É com a frase que abre a coluna de hoje – “Eu diria que crônica é meio como o jazz: algo sem fronteiras demarcadas”que o cronista do jornal O Globo, Eduardo Affonso, define o gênero que “está no detalhe, no mínimo, no escondido, naquilo que aos olhos comuns pode não significar nada”, como já afirmou o também cronista Joaquim Ferreira dos Santos. “Mas puxa uma palavra daqui, ‘uma reminiscência clássica dali’, e coloca-se de pé uma obra delicada de observação social.”

Affonso completa que a crônica é um gênero fluido. Isso porque, às vezes, flerta com o conto. Outras vezes, com a poesia. E, também, com o jornalismo. “Digamos que ela não seja o pássaro, mas o voo”, sentencia o escritor e arquiteto mineiro que, desde 2020, comanda a Oficina Literária Eduardo Affonso, projeto criado como resposta a leitores e leitoras que queriam conhecer um pouco mais o gênero que, no Brasil, usando as palavras de outro cronista, o belo-horizontino Humberto Werneck, “aclimatou-se melhor do que em qualquer outra parte do mundo.”

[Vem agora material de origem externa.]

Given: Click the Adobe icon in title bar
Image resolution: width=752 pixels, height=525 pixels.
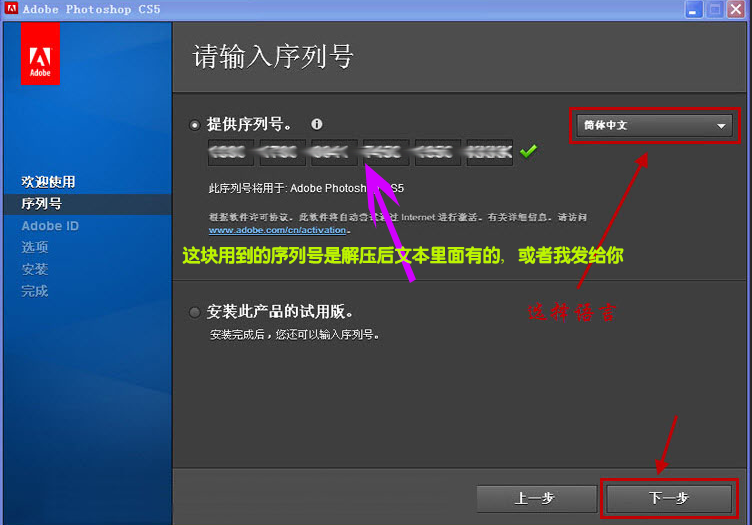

E desse curso literário, frequentado por escritores do país inteiro, nasceu a coleção “Nuvens de palavras” (320 páginas), com textos dos participantes da própria oficina. Em 2024, foram publicados os volumes 5 e 6, os quais serão lançados em Juiz de Fora, no dia 4 de outubro, às 18h, na Autoria Casa de Cultura. Entre os 61 autores, está a professora e teóloga juiz-forana Adriana Quinet.

Com organização de Affonso, “Nuvens de palavras” chega para nós, leitores e leitoras, trazendo uma diversidade de vozes. “Apresentam um vasto painel do que pode a crônica, como gênero literário. Sua versatilidade, sua capacidade de transitar pelo humor e pelo lirismo, pelo ensaístico e pelo confessional, de mesclar memória e imaginação (que não são territórios tão estanques). Trazem o olhar de pessoas de todos os cantos do país, das mais variadas profissões. De gente que tem livros publicados e de quem nunca pensou em se aventurar pelas letras.”

Marisa Loures – Gostaria que começasse esta entrevista apresentando o “Nuvens de palavras” para os leitores da coluna Sala de Leitura.

Eduardo Affonso – O projeto começou em 2020, como resposta ao interesse manifestado por muitos leitores em conhecer um pouco mais desse gênero tão popular no país, que é a crônica. Ela não foi inventada por nós, mas escritores como Rubem Braga, Fernando Sabino, Clarice Lispector, Antônio Maria e Luís Fernando Verissimo fizeram dela algo que não deve nada à poesia, ao conto, ao romance. A crônica não deixou de ser a “literatura em mangas de camisa” ou “ao rés do chão” – mas fez disso o seu diferencial, buscando o deus das pequenas coisas, ou, me apropriando de um verso do poeta Manoel de Barros, as “grandezas do ínfimo”. Então, para compartilhar técnicas e estudar os grandes autores, foi criada a Oficina Literária, inicialmente conduzida em parceria com o cronista Carlos Eduardo Novaes. Em 2021 publicamos os “Nuvens de Palavras” 1 e 2, com as crônicas escritas pelos participantes das primeiras turmas, reunindo 36 autores, e com prefácio do Pedro Bial. Em 2023, saíram os volumes 3 e 4, com 42 autores, e prefácios do cronista Cássio Zanatta e da dramaturga Glória Perez. Agora, em 2024, vieram os volumes 5 e 6, com 61 cronistas, prefaciados pela romancista (e cronista) Martha Batalha e pela jornalista (e cronista) Cora Rónai.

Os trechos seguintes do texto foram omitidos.